Preliminary results from an ongoing long-term survey conducted by researchers at the Virginia Institute of Marine Science suggest a poor year class of young-of-year striped bass was produced in Virginia tributaries of the Chesapeake Bay in 2023. The 2023 year class represents the group of fish hatched this spring that will grow to fishable sizes in three to four years.
The VIMS Juvenile Striped Bass Seine Survey recorded a mean value of 4.26 fish per seine haul in the Virginia portion of the Chesapeake Bay; this value is called a recruitment index by scientists. The 2023 value is significantly lower than the historic average of 7.77 fish per seine haul and is a notable decrease in annual recruitment compared with recent years in which catches of striped bass were rated average or above average.
Poor recruitment during 2023 is consistent with patterns observed by the long-term monitoring program. Since the lifting of the striped bass fishing moratorium in 1990, single years of low recruitment have occurred approximately every ten years in Virginia waters, the last occurring in 2012 (Figure 1). However, striped bass recruitment can vary considerably from year to year. Poor recruitment in 2012 was followed by 10 years of average to above-average recruitment. In this way, striped bass populations, and the fisheries they support, are stabilized by strong year classes which mitigate the effect of less productive years.

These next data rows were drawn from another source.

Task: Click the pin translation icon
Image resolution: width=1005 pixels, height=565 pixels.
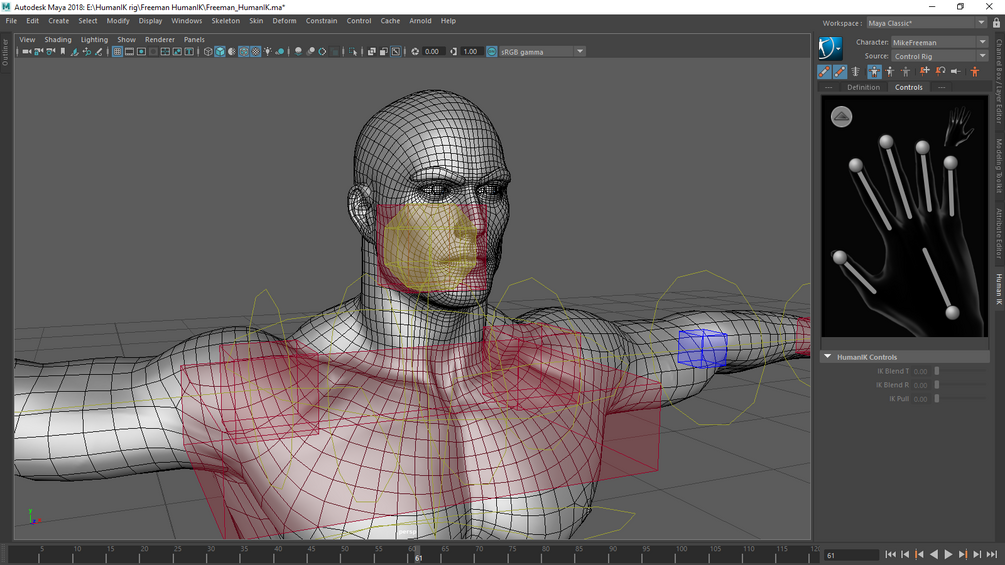Action: [x=924, y=72]
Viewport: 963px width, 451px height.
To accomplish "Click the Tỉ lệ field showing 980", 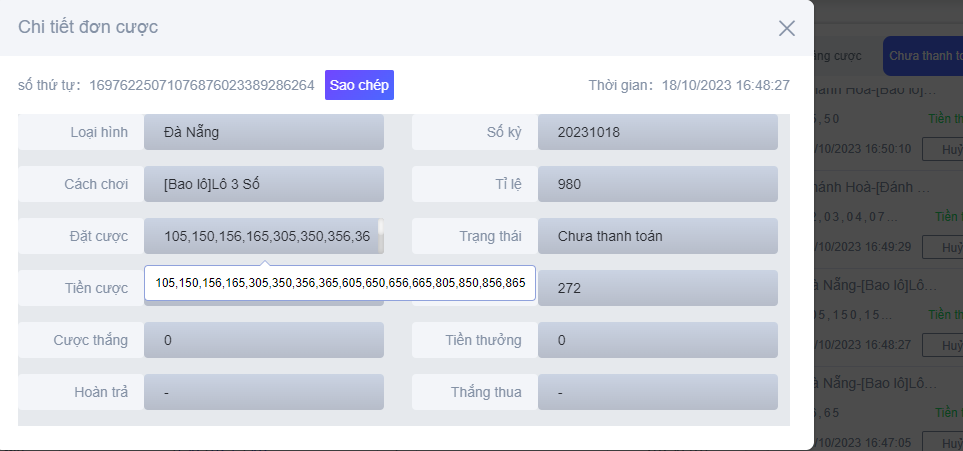I will point(657,184).
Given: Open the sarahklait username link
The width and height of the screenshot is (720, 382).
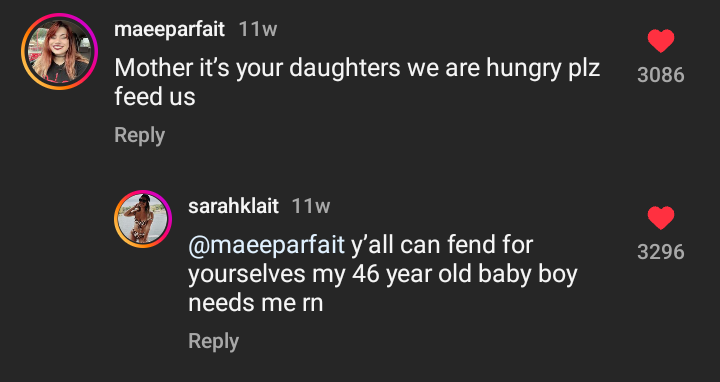Looking at the screenshot, I should (233, 206).
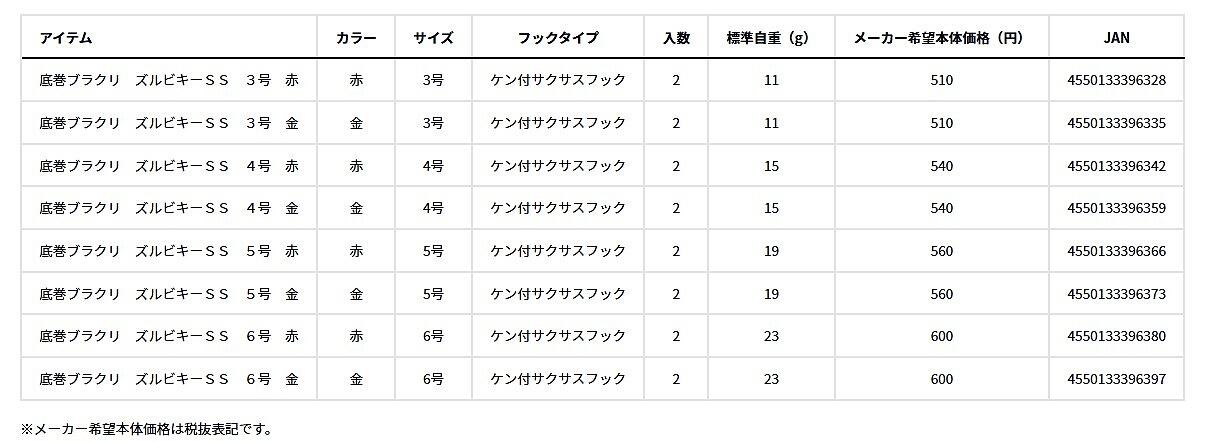Click JAN code 4550133396328

click(1116, 80)
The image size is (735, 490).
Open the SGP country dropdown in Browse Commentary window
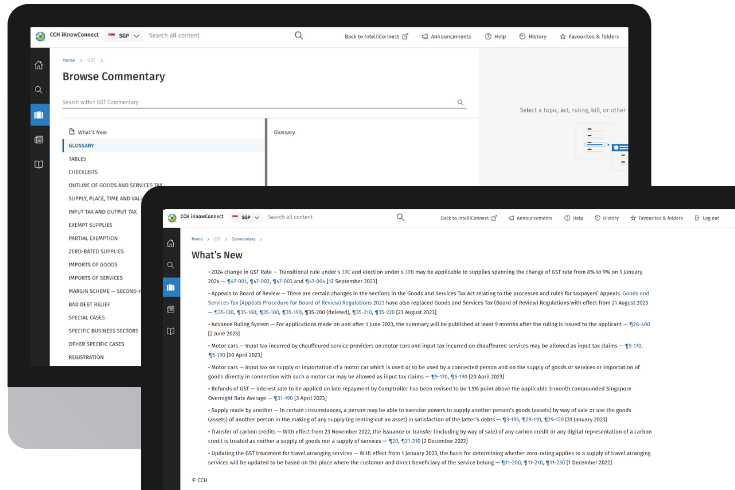[x=124, y=37]
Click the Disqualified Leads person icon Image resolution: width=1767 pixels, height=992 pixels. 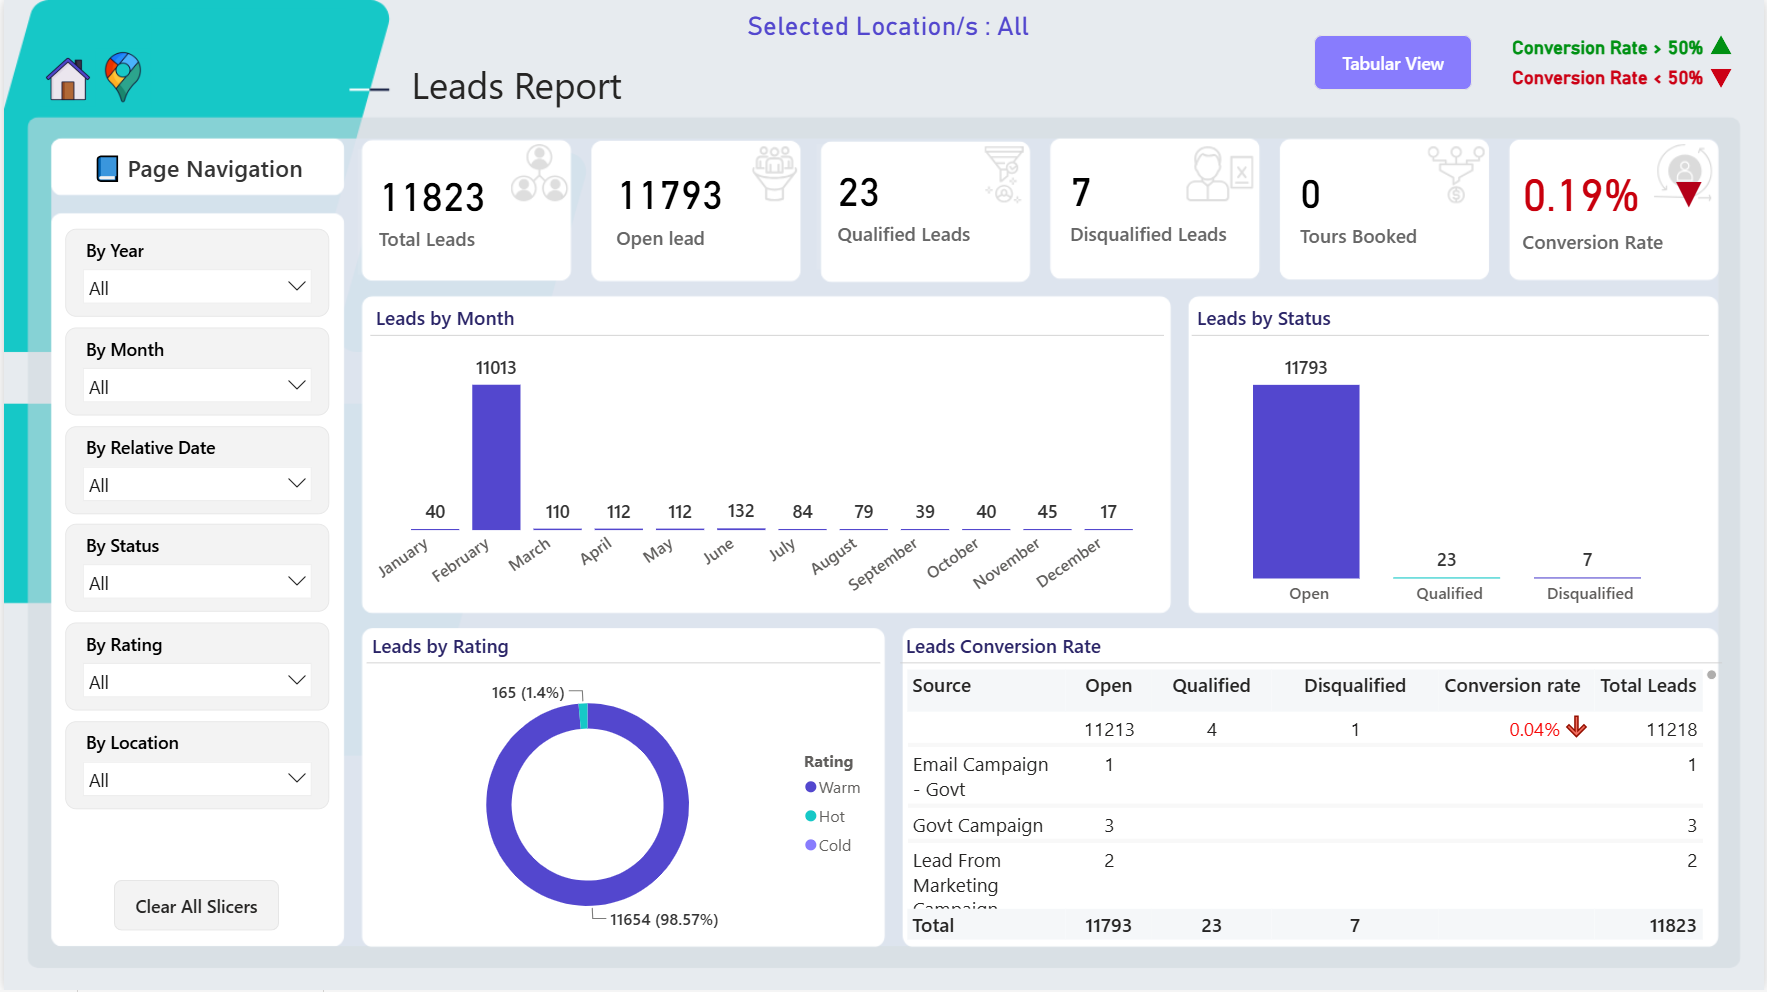[x=1220, y=174]

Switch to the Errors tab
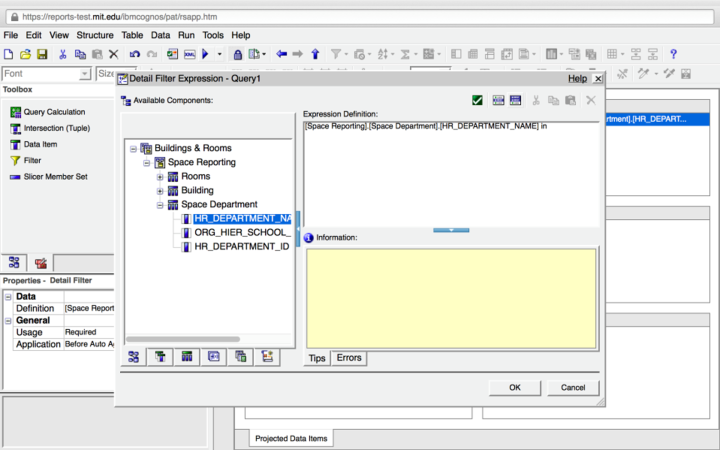348,357
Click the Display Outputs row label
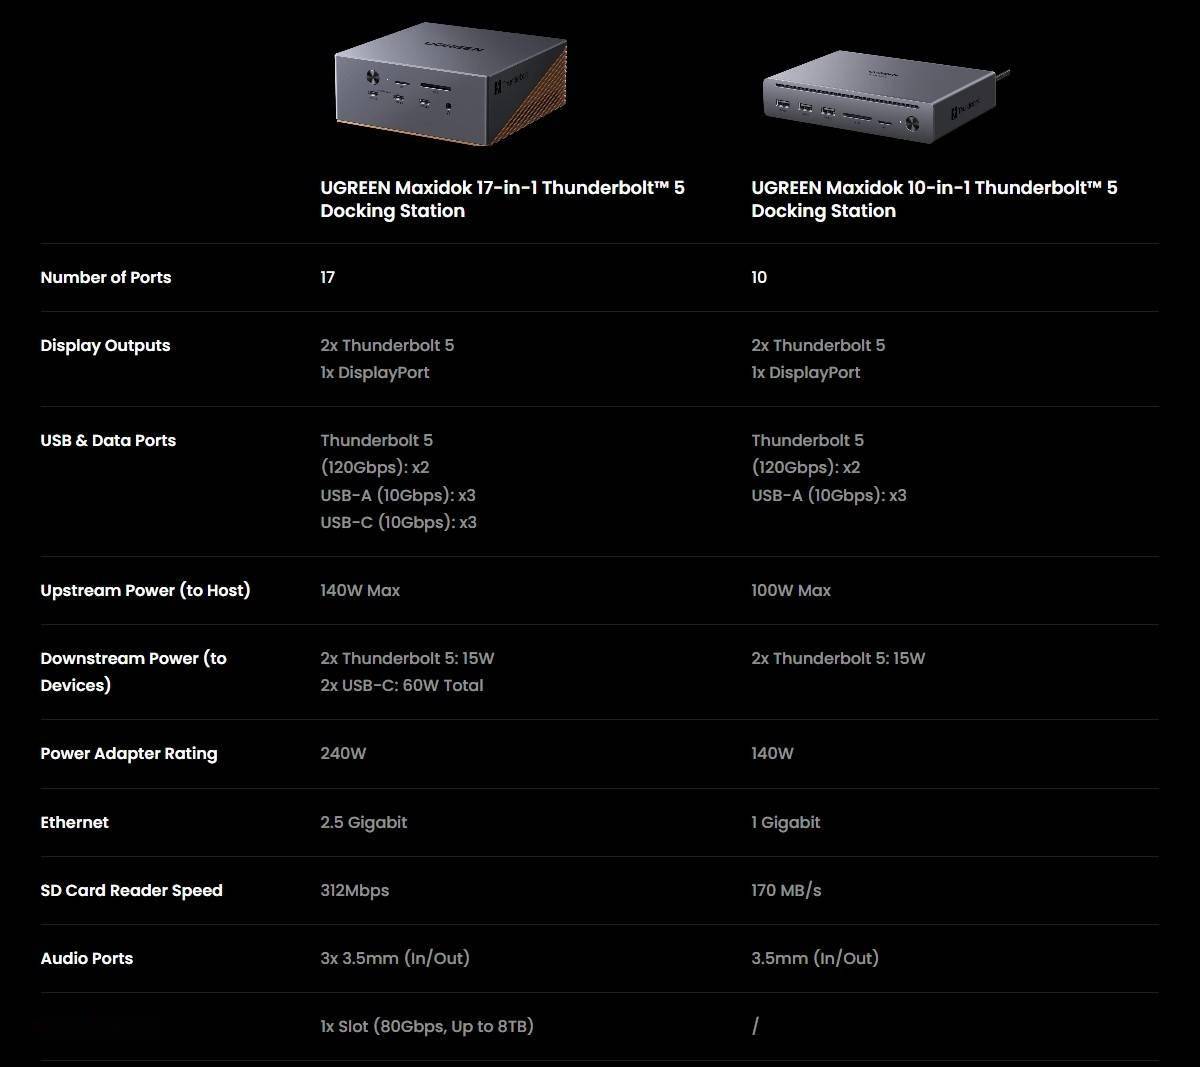 coord(105,346)
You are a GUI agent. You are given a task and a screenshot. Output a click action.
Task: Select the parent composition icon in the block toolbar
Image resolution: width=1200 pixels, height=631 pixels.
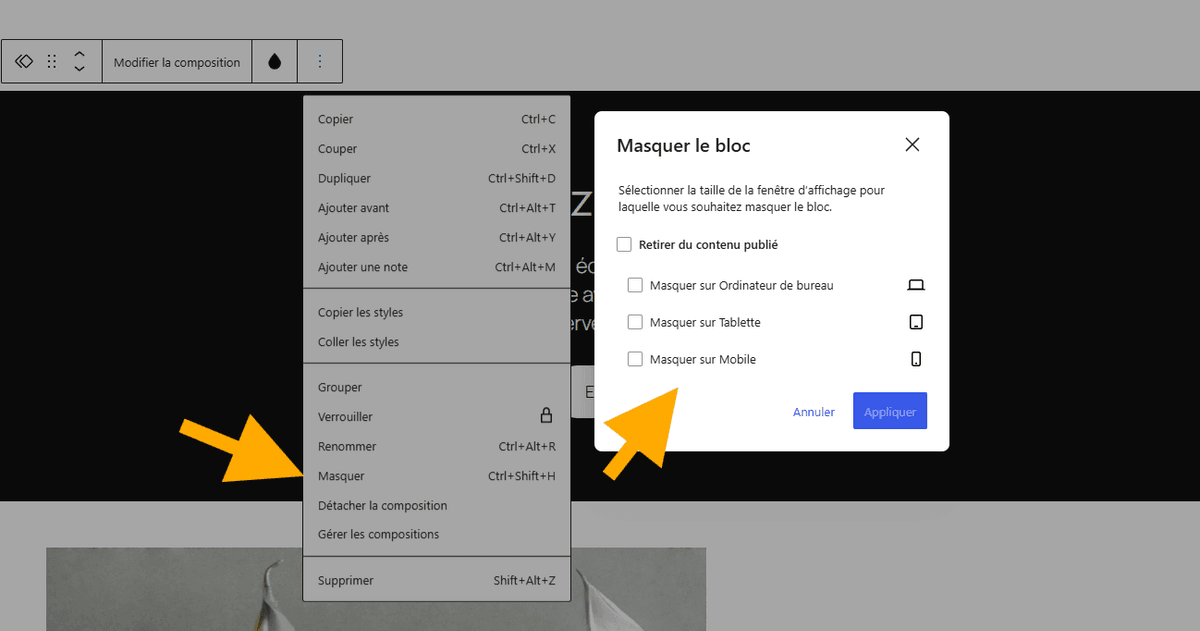[24, 61]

Striped bass spawning biomass, the adult stock which returns to spawn each spring, is traditionally dominated by a few strong year classes. For instance, striped bass recovery in the early 1990s was partially attributed to a few strong year-classes produced in the late 1980s. Therefore, a single year of poor recruitment, such as observed this year, can be weathered by the previous year’s high production. If three continuous years of poor recruitment are documented, management actions will be triggered to identify and address issues of striped bass spawning success.